What the exercise asks:
In the records below, find the line containing "Given: Click the В дорозі badge for №39/40", then print it and every following line exactly, through the last, without pictures.

Collected data:
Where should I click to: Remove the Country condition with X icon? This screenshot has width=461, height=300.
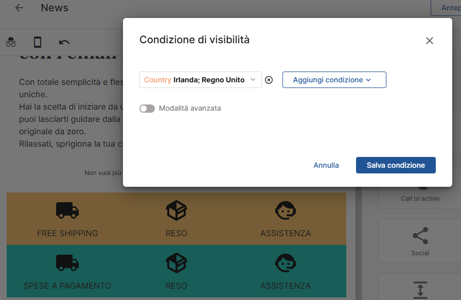(x=269, y=80)

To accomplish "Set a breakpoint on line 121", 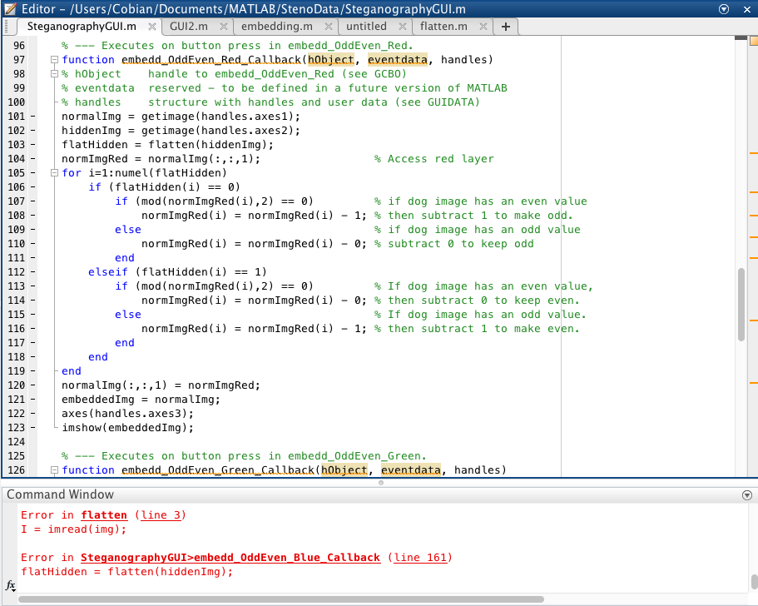I will pos(33,400).

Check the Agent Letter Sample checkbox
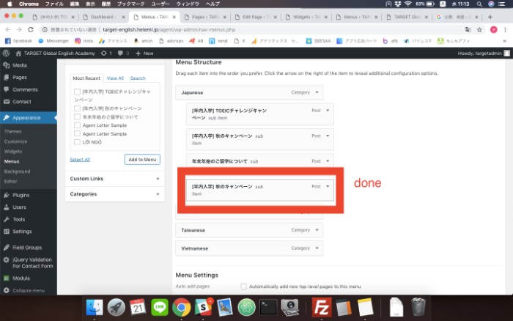[x=77, y=125]
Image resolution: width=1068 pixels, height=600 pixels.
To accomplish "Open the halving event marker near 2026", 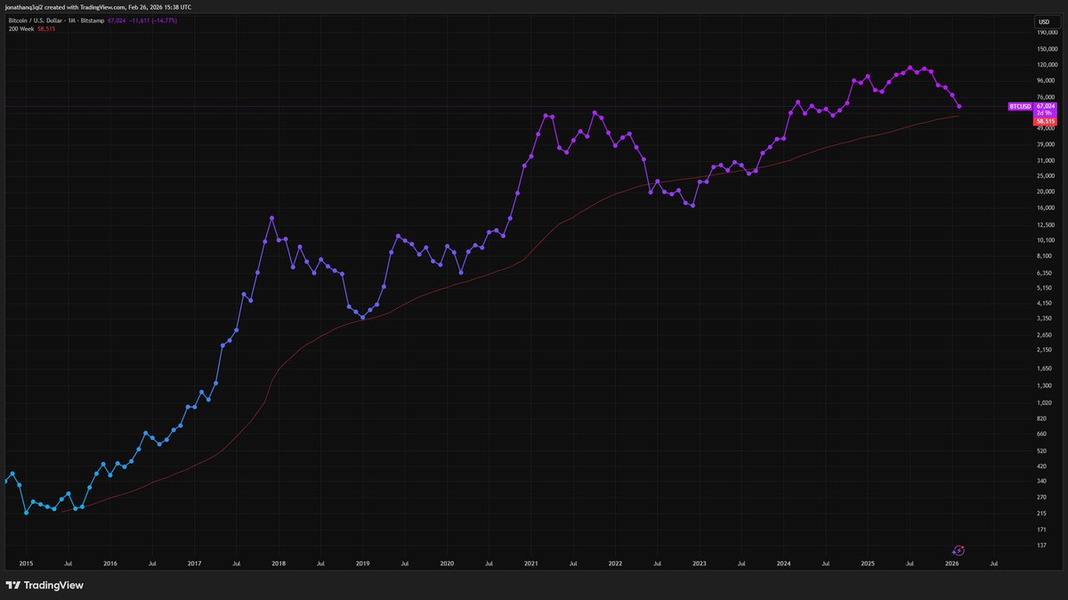I will point(959,551).
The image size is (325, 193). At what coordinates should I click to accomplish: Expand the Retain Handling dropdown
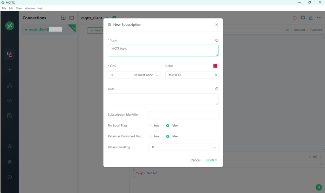[183, 148]
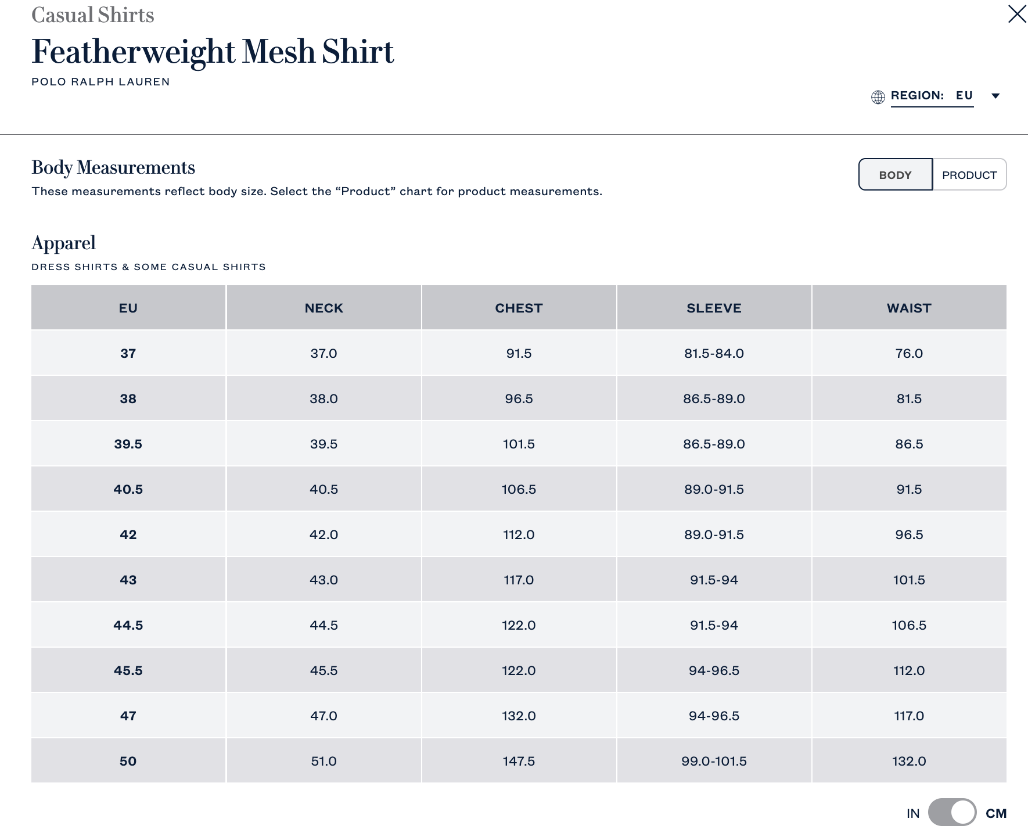Select EU size 37 row label
This screenshot has width=1028, height=833.
[128, 353]
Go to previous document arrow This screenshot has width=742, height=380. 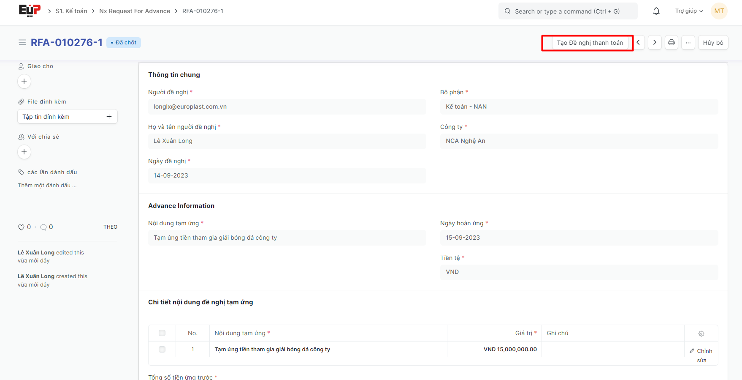click(638, 43)
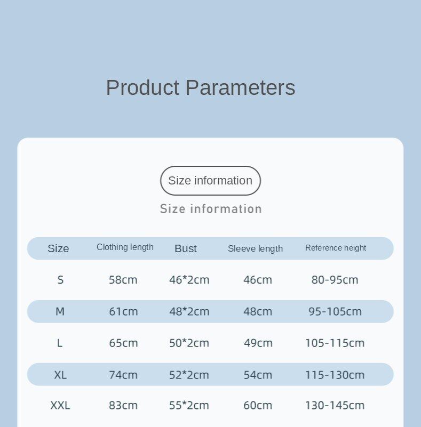This screenshot has width=421, height=427.
Task: Select the XL size row label
Action: 60,375
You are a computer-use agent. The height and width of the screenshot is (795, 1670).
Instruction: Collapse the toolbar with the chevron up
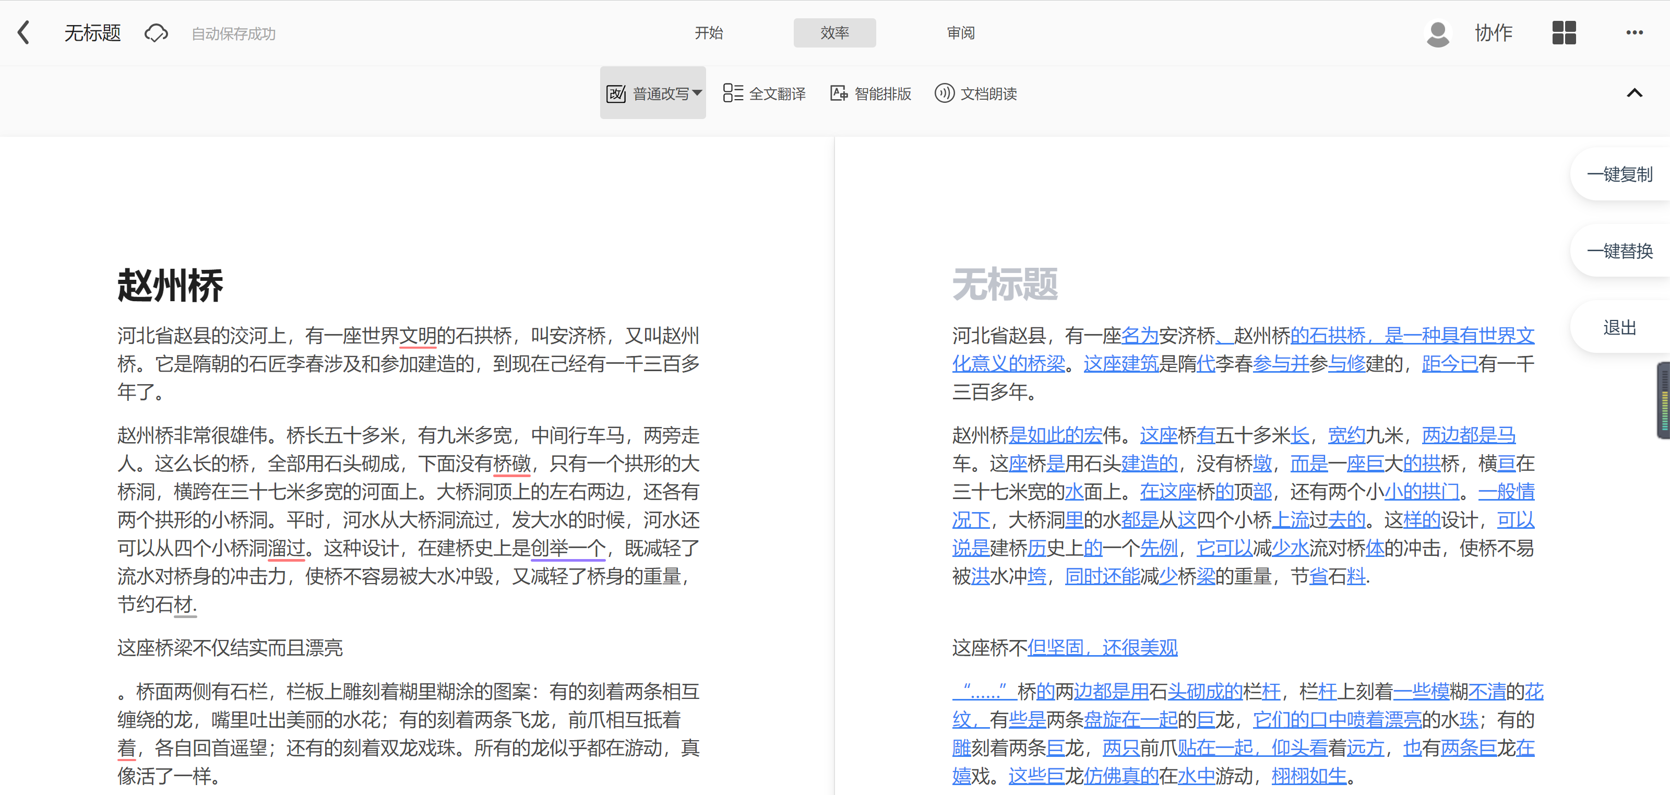coord(1634,93)
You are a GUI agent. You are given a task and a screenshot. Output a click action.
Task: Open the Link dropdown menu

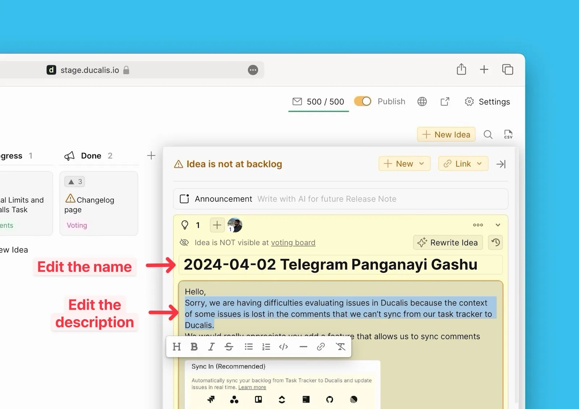(x=463, y=164)
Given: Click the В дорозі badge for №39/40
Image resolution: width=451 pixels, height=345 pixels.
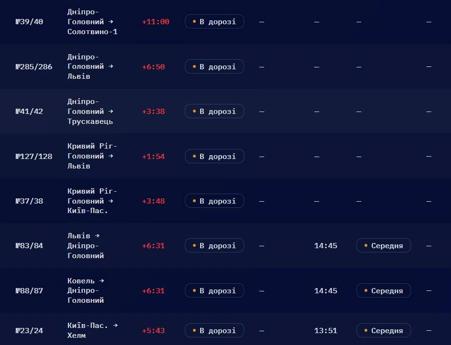Looking at the screenshot, I should (x=215, y=21).
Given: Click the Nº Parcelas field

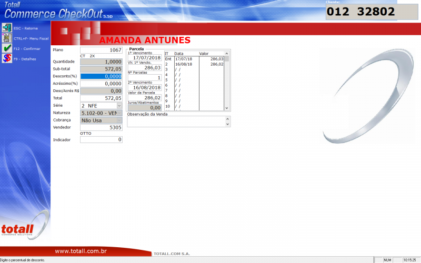Looking at the screenshot, I should 144,77.
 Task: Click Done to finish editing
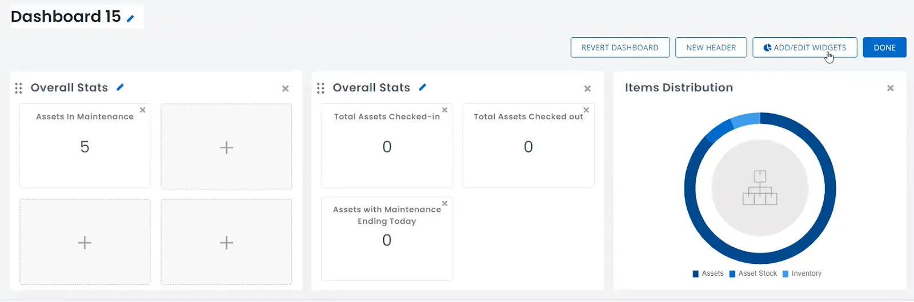(884, 47)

Task result:
Given: Click the В дорозі badge for №39/40
Image resolution: width=451 pixels, height=345 pixels.
Looking at the screenshot, I should (x=215, y=21).
Given: Click the Nº Parcelas field

Looking at the screenshot, I should 144,77.
 Task: Click Done to finish editing
(884, 47)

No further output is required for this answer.